Algunos de los discípulos de nuestro Señor eran espectadores (Juan, por lo menos, era uno de ellos), y verdaderamente habrían estado encantados de llevar la cruz por él. Debemos suponer que se vieron impedidos de ofrecer sus servicios por miedo a que se les considerara como una interferencia con los oficiales de la ley. Sin embargo, en la emergencia, los soldados encontraron a un paisano en la ruta a quien obligaron a llevar la cruz tras Jesús. Esta expresión pudo significar caminar tras él, para aliviarle de parte de la carga; o pudo significar que él llevara toda la carga mientras el Señor caminaba delante. Pero sabemos que esta tarea impuesta a Simón era un privilegio muy precioso. ¡Cuántos de los seguidores del Señor desde entonces casi le han envidiado la oportunidad que disfrutó! La tradición dice que Simón llegó a ser cristiano, que su nombre era conocido por el apóstol Juan y también la parte del país de donde procedía. La mención de los nombres de sus hijos corrobora la tradición. Marcos 15:21

Mientras simpatizamos con nuestro Señor y pensamos en cómo habríamos disfrutado ayudándole a llevar su cruz, no debemos olvidar a este respecto dos privilegios que nos ha concedido. En primer lugar, nos dice que si queremos seguirle como discípulos suyos, podemos compartir con él el llevar la cruz de este tiempo presente: "El que quiera ser mi discípulo, que tome su cruz y me siga". Entonces, después de creer en el Señor, y ser justificados por la fe, y tener paz con Dios, y realizar el perdón de nuestros pecados, se nos invita a hacer una consagración completa de nosotros mismos, a tomar nuestra cruz, a cruzar nuestras propias voluntades y hacer la voluntad del Señor, que es la voluntad del Padre que lo envió. ¿Apreciamos suficientemente el privilegio de tomar nuestra cruz cada día? ¿Seguimos llevando la cruz? ¿Nos hemos propuesto, por la gracia del Señor, seguir llevándola hasta el final del camino, hasta que, como él, podamos decir: "Consumado es", la obra que se nos ha encomendado, el privilegio de dar testimonio de la Palabra de verdad con la palabra y con la conducta diaria?

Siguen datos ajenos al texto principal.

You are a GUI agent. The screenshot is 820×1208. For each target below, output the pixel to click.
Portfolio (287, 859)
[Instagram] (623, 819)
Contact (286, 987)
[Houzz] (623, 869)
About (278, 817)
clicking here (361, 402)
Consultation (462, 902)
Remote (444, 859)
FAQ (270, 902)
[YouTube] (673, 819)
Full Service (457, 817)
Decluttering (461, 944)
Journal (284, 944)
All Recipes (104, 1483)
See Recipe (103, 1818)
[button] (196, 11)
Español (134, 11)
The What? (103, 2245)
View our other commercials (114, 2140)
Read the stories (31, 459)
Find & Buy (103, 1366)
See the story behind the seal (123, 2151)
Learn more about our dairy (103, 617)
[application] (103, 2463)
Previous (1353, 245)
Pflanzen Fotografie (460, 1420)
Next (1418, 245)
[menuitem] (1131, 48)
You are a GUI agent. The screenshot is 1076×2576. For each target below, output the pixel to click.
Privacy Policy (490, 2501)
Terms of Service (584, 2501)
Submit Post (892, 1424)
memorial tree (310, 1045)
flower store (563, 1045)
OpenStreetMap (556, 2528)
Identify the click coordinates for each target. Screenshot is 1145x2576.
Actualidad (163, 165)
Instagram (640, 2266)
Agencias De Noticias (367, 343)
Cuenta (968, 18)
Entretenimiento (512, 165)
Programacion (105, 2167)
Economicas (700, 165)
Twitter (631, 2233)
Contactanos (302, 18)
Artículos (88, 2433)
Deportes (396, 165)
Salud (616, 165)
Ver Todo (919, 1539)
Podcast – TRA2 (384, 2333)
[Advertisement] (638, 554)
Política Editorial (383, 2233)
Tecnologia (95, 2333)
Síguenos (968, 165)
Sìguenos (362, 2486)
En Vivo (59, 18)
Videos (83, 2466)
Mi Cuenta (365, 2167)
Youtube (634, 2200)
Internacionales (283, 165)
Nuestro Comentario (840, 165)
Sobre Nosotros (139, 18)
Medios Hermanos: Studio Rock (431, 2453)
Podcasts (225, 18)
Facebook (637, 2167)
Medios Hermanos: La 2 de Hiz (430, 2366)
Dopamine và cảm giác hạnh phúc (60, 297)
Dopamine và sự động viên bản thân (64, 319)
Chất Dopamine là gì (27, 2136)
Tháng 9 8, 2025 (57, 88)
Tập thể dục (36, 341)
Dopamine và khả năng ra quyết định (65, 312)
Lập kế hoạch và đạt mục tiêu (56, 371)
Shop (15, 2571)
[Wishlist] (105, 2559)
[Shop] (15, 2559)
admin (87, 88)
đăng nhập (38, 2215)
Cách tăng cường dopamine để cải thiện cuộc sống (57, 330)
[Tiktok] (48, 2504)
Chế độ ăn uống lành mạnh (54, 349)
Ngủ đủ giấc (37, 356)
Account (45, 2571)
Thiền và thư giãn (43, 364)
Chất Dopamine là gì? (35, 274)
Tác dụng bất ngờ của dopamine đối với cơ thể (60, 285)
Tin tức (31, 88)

La segunda forma de llevar la cruz es ayudar a los demás que, como miembros del Cuerpo de Cristo, son sus representantes en el mundo. Cuando veamos a alguno de ellos con cruces demasiado pesadas para llevar, cruces bajo las cuales probablemente se hundirá o ya se ha hundido, pensemos en el Maestro y en cómo codiciamos el privilegio de ayudarle a llevar sus cargas, y oigamos su voz asegurándonos que lo que se hace a uno de sus discípulos más pequeños en su nombre, se le hace a él. ¡Oh, cuántas palabras de ayuda significaría esto para muchos de los agobiados y débiles del Pequeño Rebaño del Señor! ¡Oh, cuántas copas de bondad implicaría! ¡Cuánto daría de alegría y consuelo a algunos de aquellos a quienes el Señor reconoce como miembros de su Cuerpo! Así como un miembro de nuestro cuerpo ayuda a otro miembro en apuros, así sucede en el Cuerpo de Cristo. Todos los miembros deben sostenerse unos a otros, fortalecerse unos a otros, consolarse unos a otros, refrescarse unos a otros y, en general, prepararse unos a otros para la gloriosa consumación de nuestras esperanzas en el Reino.

 

UNA MIRADA AL CRUCIFICADO

Se enumeran numerosos detalles relacionados con la crucifixión. La hora era la tercera, las nueve, según Marcos, pero la sexta o el mediodía según Juan. La discrepancia se explica por la falta de exactitud oriental; o Marcos puede haberse referido al hecho de que la sentencia fue pronunciada en la tercera hora, mientras que el registro de Juan tiene que ver con el momento en que nuestro Señor estaba realmente en la cruz, después del lento viaje, la fijación a la cruz, y la elaboración y la fijación de la tabla que indica la acusación contra nuestro Señor, "Este es Jesús de Nazaret, el Rey de los Judios", y luego el posterior levantamiento de la cruz con Jesús en ella, todo lo cual ocuparía un período bastante considerable de tiempo, probablemente casi o bastante tres horas.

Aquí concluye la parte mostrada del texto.